Research on key VPN vulnerabilities recognized with USENIX Internet Defense Prize, Best Paper Award
A study casting light on the vulnerability of VPN users to identification and interception by governments and internet service providers (ISPs) has been recognized twice at the USENIX Security Symposium for its contributions to the protection and defense of the internet. The study, tilted “OpenVPN is Open to VPN Fingerprinting,” received both a Best Paper Award and first place in the USENIX/Meta Internet Defense Prize at the August 10, 2022 event.
The project, led by assistant professor Roya Ensafi and doctoral student Diwen Xue at the University of Michigan, explores how accurate user expectations are when they turn to popular virtual private networks (VPNs) to protect their privacy and circumvent a variety of access blocking techniques. They looked in particular at OpenVPN, the most popular VPN protocol in widespread use. Tools like OpenVPN have recently drawn booming userbases in response to network data collection practices, region-based content blocking, and online censorship.
As it turns out, the researchers found, VPNs are far from a magic bullet for masking browser activity and accessing blocked content.
“We conclude that tracking and blocking the use of OpenVPN, even with most current obfuscation methods, is straightforward and within the reach of any ISP or network operator,” the team writes in their paper.
To make this determination, the researchers played the role of an attacker who controls the network. They make use of a detection framework inspired by the design of the Great Firewall of China, including a two-step passive filter and active prober. Destination probing is the decisive phase of any attempt at content blocking, as it provides the network administrator specific details about the addresses a user is attempting to access. In fact, OpenVPN has mechanisms in place to impede fingerprinting attempts.
The team’s configuration was able to accurately “fingerprint” over 85% of OpenVPN browser requests, “with only negligible false positives.”
“This suggests that OpenVPN-based services can be effectively blocked with very little collateral damage,” they write.

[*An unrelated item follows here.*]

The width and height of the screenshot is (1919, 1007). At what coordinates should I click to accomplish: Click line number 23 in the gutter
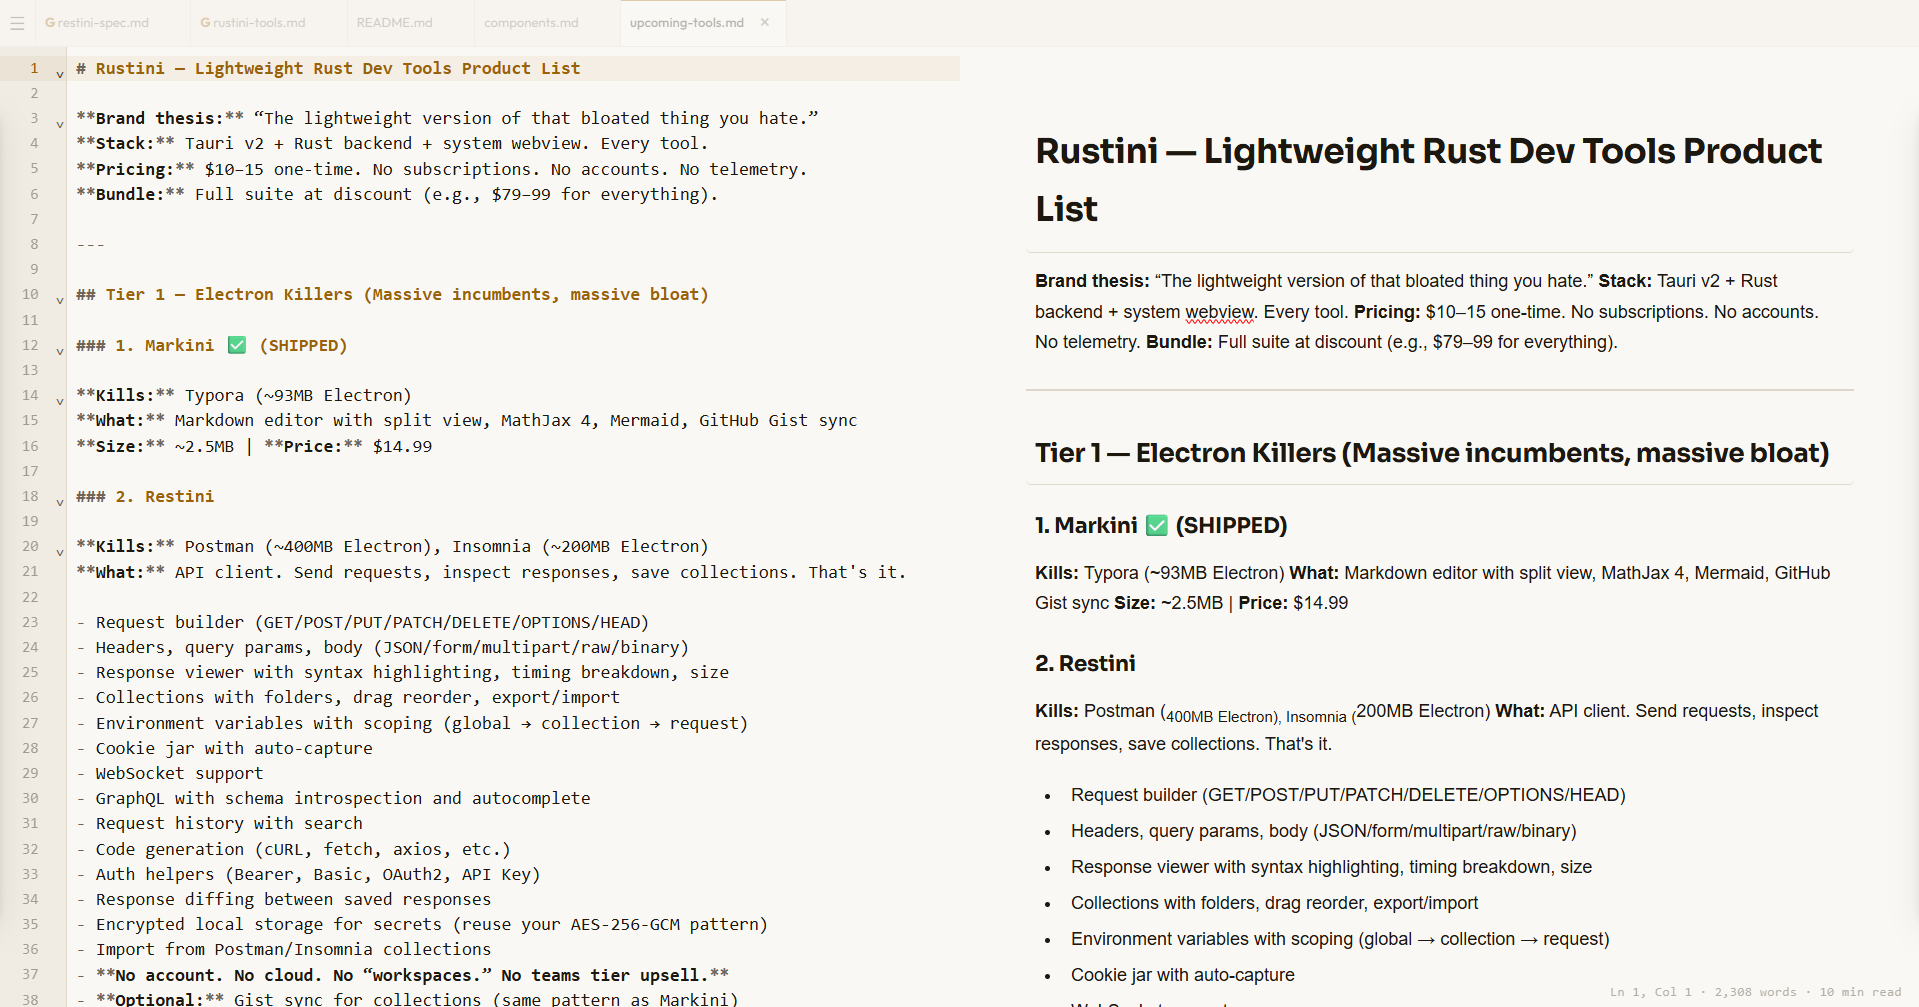pyautogui.click(x=30, y=622)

Despite OpenVPN’s countermeasures designed to prevent active probing and passive filtering, the team’s framework successfully identified connections to 34 out of 41 “obfuscated” VPN configurations. In order to do so, their two-step process was designed to elicit protocol-specific behaviors. Some of the telltale signs the team looked for included an OpenVPN packet header which exhibits unique, fingerprintable patterns and additional packets sent by the VPN as it performs an encryption handshake. If the passive filter catches either of these features in a message, the prober extends an unauthenticated connection to the suspected VPN server and watches for a particular connection-dropping process unique to OpenVPN. Once this behavior is measured, the VPN user can be confidently ID’d and blocked.
The probe’s high degree of accuracy calls into question the privacy and counter-censorship promises VPN providers make to users around the world.
“ISPs and government censors are motivated to detect OpenVPN flows in order to enforce traffic policies and information controls,” the team writes. They also note that, given this, continued use of VPNs in the face of potential detection can even prove dangerous.
To counter the techniques they discovered, the team advises VPN providers to consider three short term solutions: physically separating servers that provide additional obfuscation services from their vanilla servers, randomizing the padding the providers use in their obfuscation services, and modernizing their approach to responding to failed handshakes.
These will only prove effective as short-term fixes, they caution, and more work will need to be done if private browsing is to be achieved without detection.
“In the longer term,” the researchers write, “we urge commercial VPN providers to be more transparent about their obfuscation approaches and to adopt more principled detection countermeasures, such as those developed in censorship circumvention research.”
The paper was authored by Diwen Xue, Reethika Ramesh, and Arham Jain, University of Michigan; Michalis Kallitsis, Merit Network, Inc.; J. Alex Halderman, University of Michigan; Jedidiah R. Crandall, Arizona State University/Breakpointing Bad; and Roya Ensafi, University of Michigan. It was published in the Proceedings of the 31st USENIX Security Symposium.